Tuesday, January 21, 2014

MLK Day of Service and Revisionist History

Yesterday, the family spent the day at the West Duwamish Greenbelt planting native species, shoveling and schlepping mulch, and uprooting blackberries.  One of Peter's teachers suggested the idea as a service project for Martin Luther King, Jr. Day.  A handful of families showed at this event sponsored by the Nature Consortium.  We worked alongside 250 or so other people -- mostly high school and college students.  This was double the number of people they had the year before.

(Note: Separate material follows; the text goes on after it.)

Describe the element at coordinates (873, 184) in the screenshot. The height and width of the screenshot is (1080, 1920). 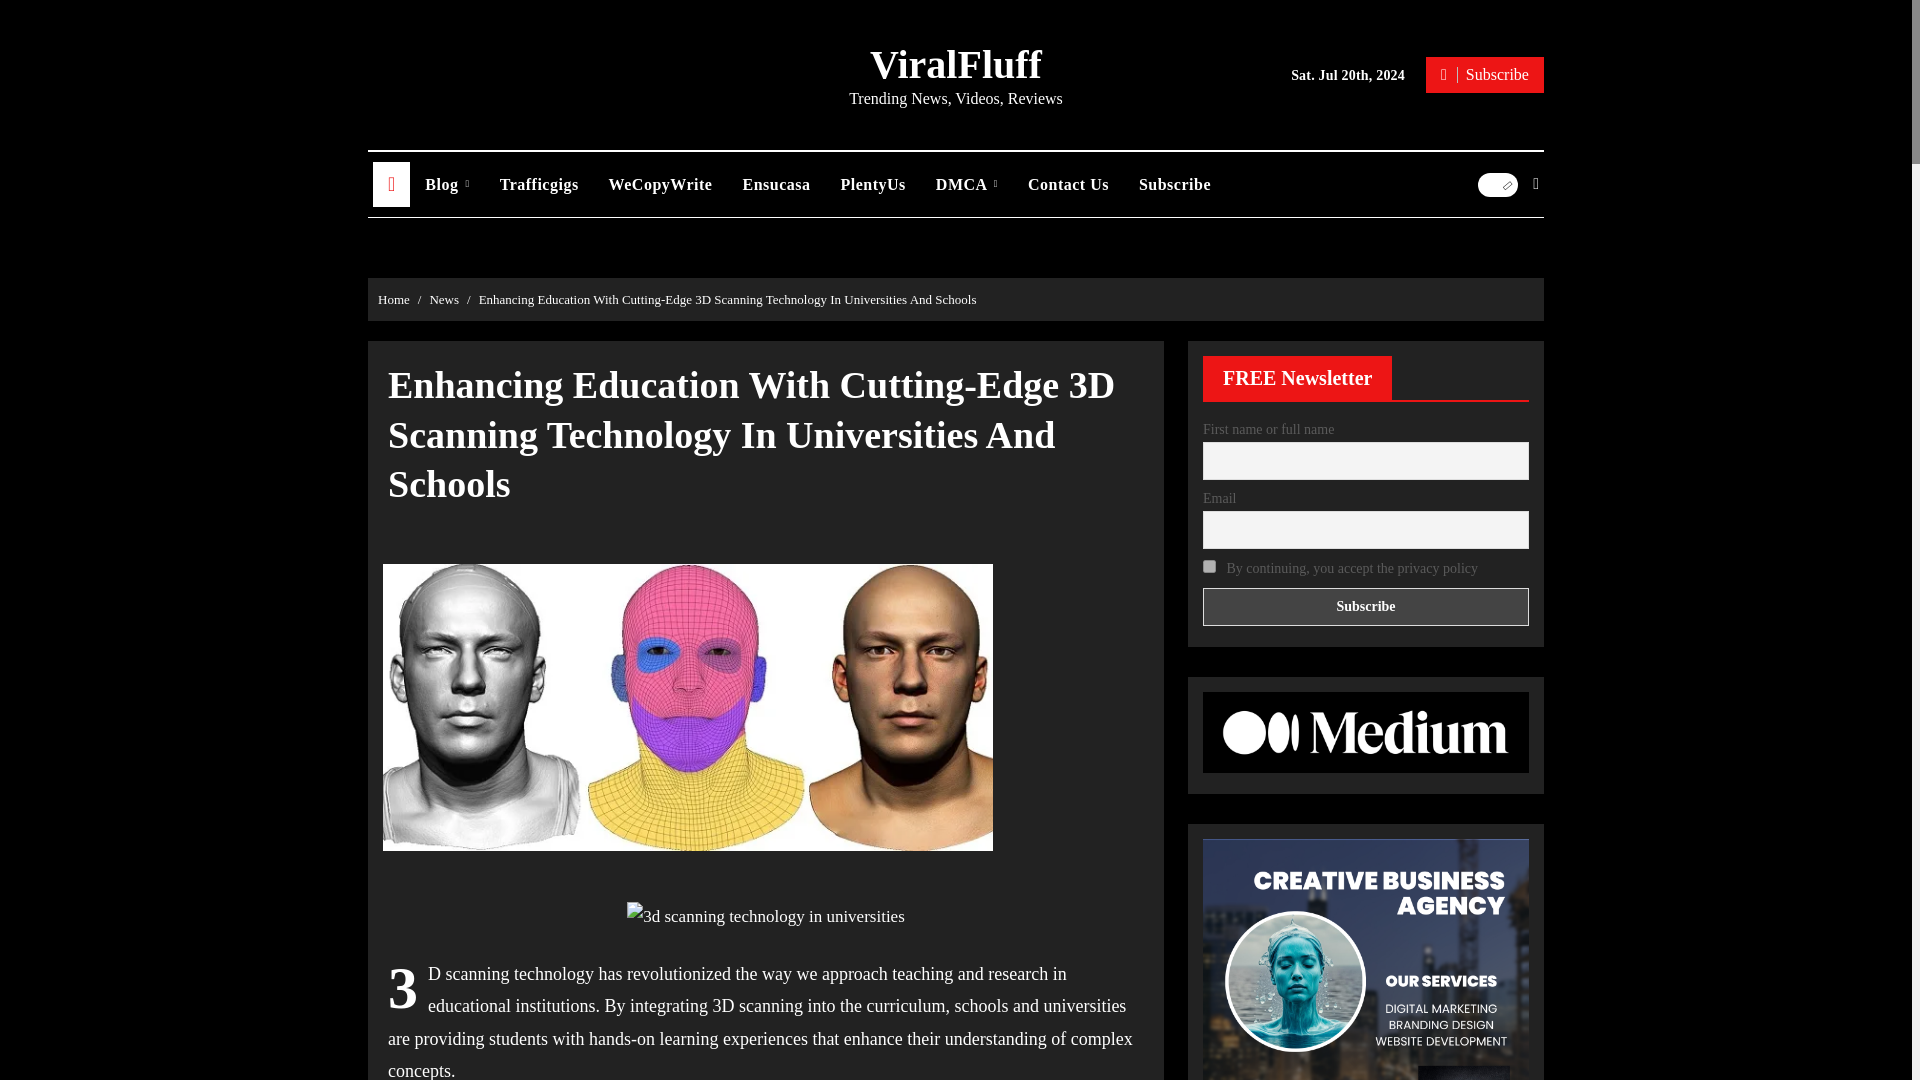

The kids were reluctant to go.  The boy was not excited when he arrived and saw only one other classmate there.  The promise of free pizza at the end of the day brightened his mood, and he joined the other boy.  They shared a shovel and began to dig holes for plants.  After the plants were in the ground, we moved the mulch.  I sweated out a Snapple I had back in 1996, and my back aches today from yesterday's work.  My daughter insisted on pulling out a blackberry rootball on her own.  When I asked to help her, she declined.  "No.  Some other person helped me earlier and they took all of the glory for my giant rootball."  Persistence and independence--I suppose those are two good attributes to show on MLK Day.  And yes, there was posturing over who got the largest rootball.


I hope this Day of Service becomes a habit for my family.   I remember those moments of service in my childhood and early years most vividly.  When I was in high school, we visited the Open Shelter, playing bingo with people who were hard on their luck or were suffering from addiction.  On man was a painter who couldn't find work.  He was in Columbus looking for a job, while his family lived in a small town hours away.  Remembering the work we did at the Open Shelter has a bigger impact on me now than it did then.


I hope my kids look back on this with revisionist history and see yesterday as a time when they gave back to the community, not as a time they missed out on fun.  We didn't spend the day skiing or playing video games.  We didn't take a trip out of town.  We spent four hours moving the earth alongside 250 other people in honor of man who tried to make the world a better place for everyone.